THE TASK
Look through the lines below and extract any with the word "screenshot".
━━━ MATERIAL TO PROCESS ━━━
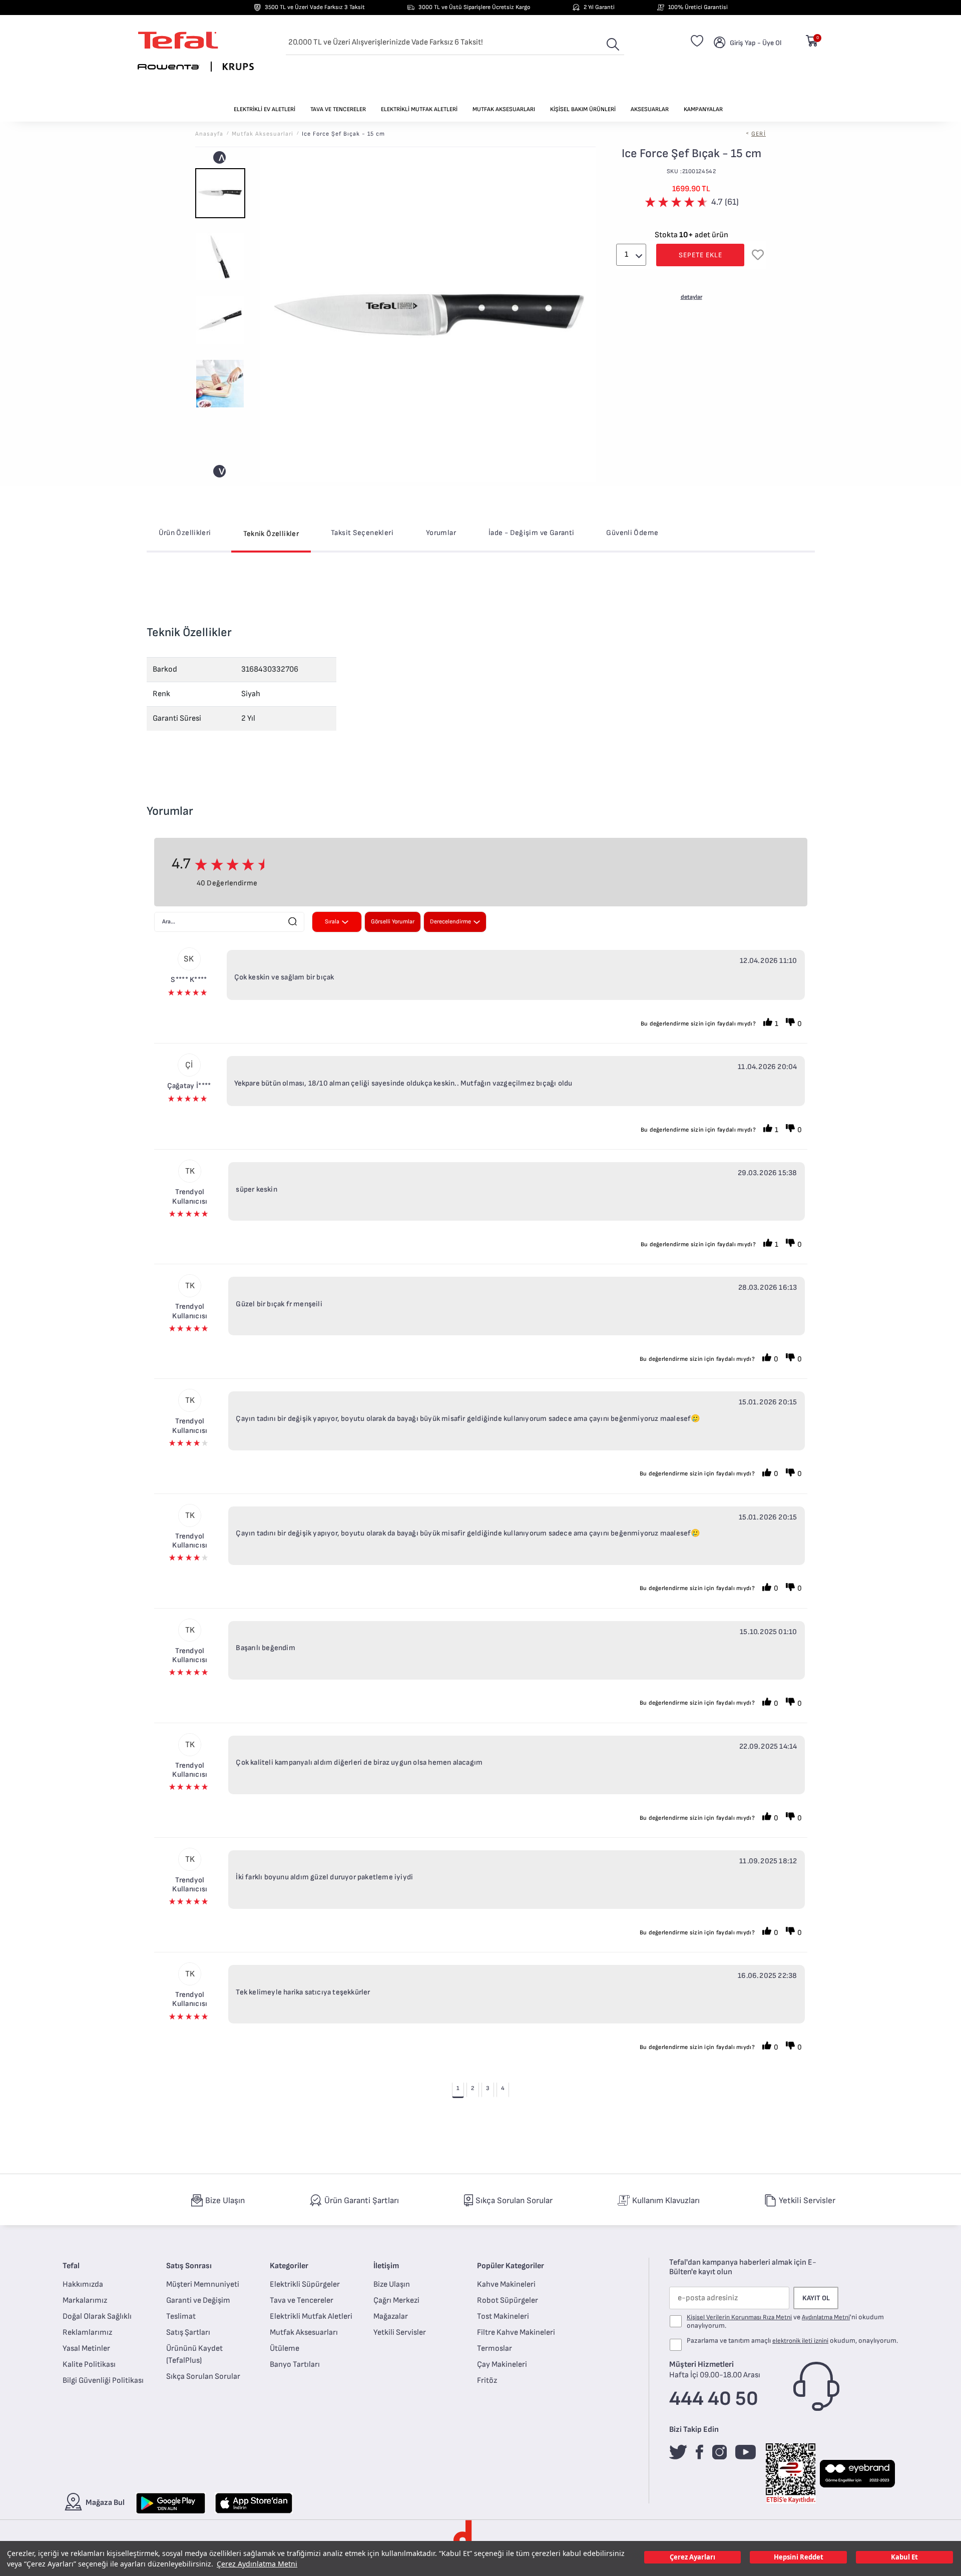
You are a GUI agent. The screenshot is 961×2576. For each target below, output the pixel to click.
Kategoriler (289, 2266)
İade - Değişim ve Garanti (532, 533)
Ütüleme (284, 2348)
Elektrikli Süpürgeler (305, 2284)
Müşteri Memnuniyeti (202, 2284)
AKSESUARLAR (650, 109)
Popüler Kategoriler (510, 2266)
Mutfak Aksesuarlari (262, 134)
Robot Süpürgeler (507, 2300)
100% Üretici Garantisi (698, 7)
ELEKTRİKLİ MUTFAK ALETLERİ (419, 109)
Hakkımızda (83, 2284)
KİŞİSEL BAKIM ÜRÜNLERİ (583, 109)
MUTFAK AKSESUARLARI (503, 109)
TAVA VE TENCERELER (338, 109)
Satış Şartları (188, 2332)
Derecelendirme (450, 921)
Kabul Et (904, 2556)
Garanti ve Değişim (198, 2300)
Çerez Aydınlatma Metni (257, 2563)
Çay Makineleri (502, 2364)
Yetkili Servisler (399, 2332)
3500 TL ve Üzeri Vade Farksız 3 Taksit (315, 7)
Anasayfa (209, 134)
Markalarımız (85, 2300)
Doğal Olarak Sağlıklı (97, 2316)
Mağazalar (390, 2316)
━━━
━━━ MATERIAL TO PROCESS ━━━
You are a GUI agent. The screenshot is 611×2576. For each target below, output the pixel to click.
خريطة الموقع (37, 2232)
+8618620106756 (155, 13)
━━━
TASK SOLUTION
You are a GUI agent. The screenshot is 961×2576. For each target below, output the pixel to click.
You are a GUI agent. The screenshot is 611×2576. For each target below, output the pixel to click.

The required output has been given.